-----Original Message----- From: Boost
On Behalf Of Tim Blechmann via Boost Sent: Sunday, August 26, 2018 3:02 PM By then, all major toolchains have had solid c++11 support for at least 5 years ( I think, msvc was the last one with VS2015) and at least partial support for 7+ years (gcc 4.8, msvc 2013, clang 3.3).
compilers are one thing, compiler adoption is another ... I remember that in the past "stable" linux distributions provided compilers that were considered as "outdated", but that were used in production on HPC systems. but maybe this is less of an issue these days ..

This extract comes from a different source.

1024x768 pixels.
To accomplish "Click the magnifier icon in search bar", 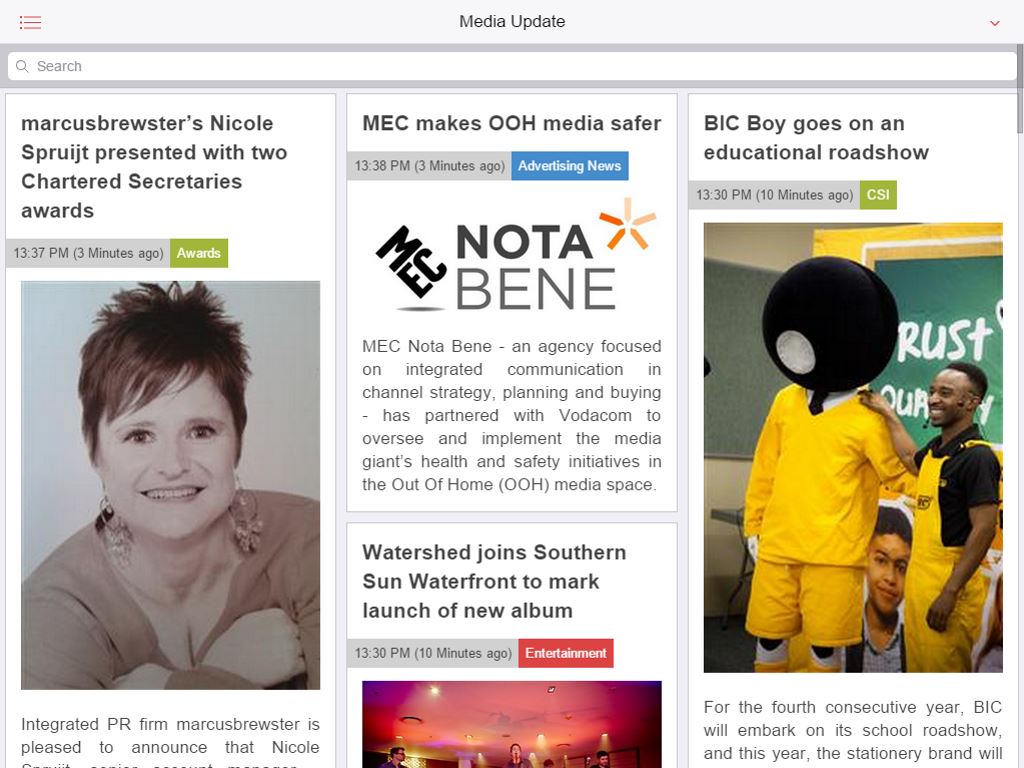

I don't know, what distributions are used in HPC computing, but if we have a short look at common linux distributions that have any sort of long term support, then I'd say things look pretty good there: - The oldest Ubuntu version supported in 2020 will be 16.04, which ships with gcc-5 (and even 14.04 had an almost complete c++11 toolchain with gcc-4.8) - With Debian it is AFAIK Debian 8 (gcc 4.9). - I'm not sure what counts as EOL for RHEL/CentOS (that might be the problematic one), but the way I read the matrix in (https://access.redhat.com/support/policy/updates/errata), the oldest relevant distribution in 2020 (although already in Extended Life-cycle Support) will be RHEL 6 which only shipped with gcc4.4. However, RH provides the developer toolsets which include current versions of gcc. I'm not familiar with the details though, so maybe someone using RHEL could chime in here. - I'm somewhat expecting Windows to be the more problematic environment as msvc only got full c++11 support in 2015 (at least as far as you can call msvc standard conformant prior to the very latest version anyway) and extended support for 2013 ends in 2024. I think in general the question is: How many projects will there be in 2020 that (for whatever reason) still need to compile in 03 mode, but at the same time are interested in the latest version of boost? I'd expect that intersection to be very small, but of course it will be non-zero - and probably remain so for at least another decade (maybe forever). Maybe one could start survey, but in any case: does boost really want to provide free and indefinite support for those projects considering that maintenance is already a problem for some libraries? And again: Projects outside of boost can always opt to remain at the last version that had official 03 support.